China's Deflationary Pressures Persist into 2025 Amidst Extensive Policy Interventions

Beijing is grappling with persistent deflationary pressures well into 2025, challenging the effectiveness of extensive policy measures aimed at stabilizing the world's second-largest economy. The Wall Street Journal reported on this ongoing struggle, highlighting that despite a significant policy pivot, the nation continues to face an environment of falling prices. This economic climate is largely driven by subdued domestic demand, a protracted property sector downturn, and cautious consumer spending.

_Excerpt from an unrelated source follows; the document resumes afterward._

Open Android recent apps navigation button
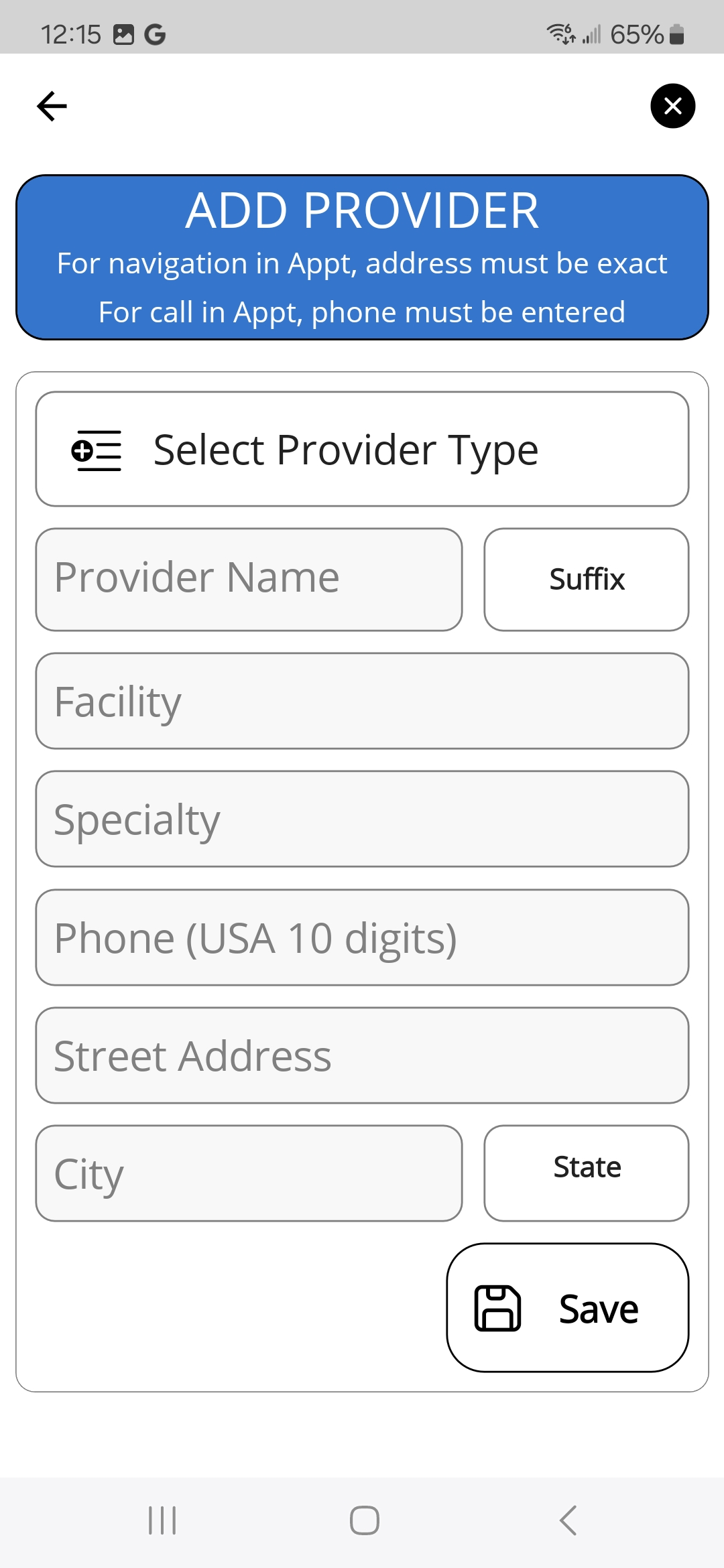pyautogui.click(x=162, y=1520)
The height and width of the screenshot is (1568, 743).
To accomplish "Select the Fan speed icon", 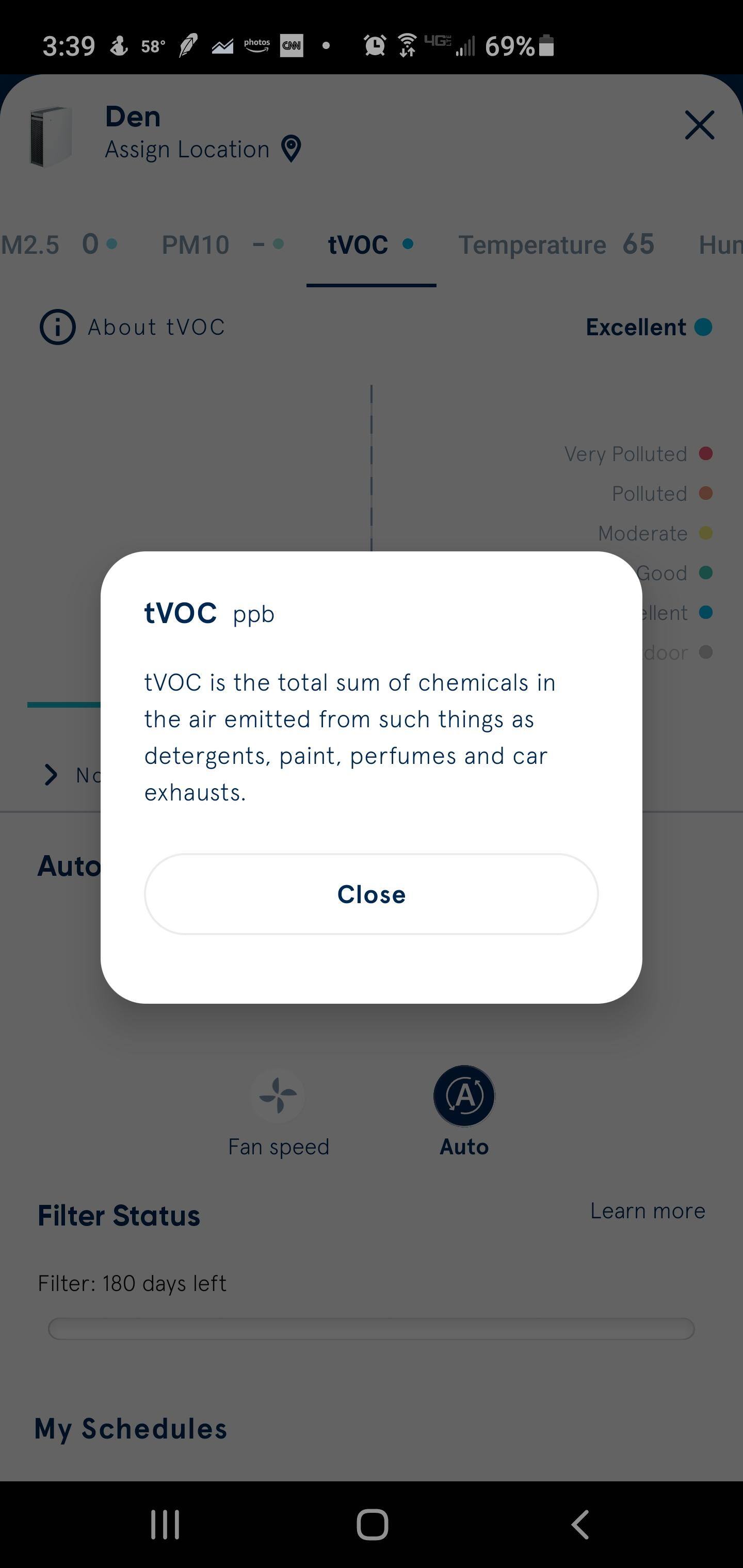I will point(278,1096).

China's consumer price index (CPI) has seen declines, with producer prices also remaining in deflationary territory, reflecting a broader economic slowdown. Experts like Zhiwei Zhang, chief economist at Pinpoint Asset Management, noted that "China continues to face persistent deflationary pressure," citing fierce competition and declining property prices. This deflationary trend, which includes the GDP deflator falling for multiple consecutive quarters, indicates a lack of robust demand across various sectors.

In response, Chinese policymakers have initiated a series of stimulus measures since late 2024, including interest rate cuts, reductions in the reserve requirement ratio (RRR), and significant fiscal injections. These efforts include the issuance of ultra-long special treasury bonds and increased budget deficits, alongside specific initiatives to stabilize the struggling real estate market and boost consumption through programs like trade-in subsidies. Former central bank governor Yi Gang emphasized the need to "focus on fighting the deflationary pressure."

Despite these interventions, the impact on consumer confidence and overall demand has been limited, leading to questions about the policies' effectiveness. Analysts, including Julian Evans-Pritchard of Capital Economics, suggest that much of the fiscal spending remains focused on the supply side rather than directly stimulating consumption. Furthermore, external factors such as escalating trade tensions with the United States continue to weigh on export demand, exacerbating overcapacity and downward price pressures.

The persistent deflation poses a significant challenge to Beijing's economic growth targets, with projections indicating continued pressure throughout 2025. While policymakers aim for around 5% GDP growth, achieving a sustained recovery in inflation remains a key hurdle. The ongoing struggle underscores the complex structural issues within the Chinese economy, necessitating more targeted and broad-based measures to fundamentally rebalance demand and supply and restore long-term confidence.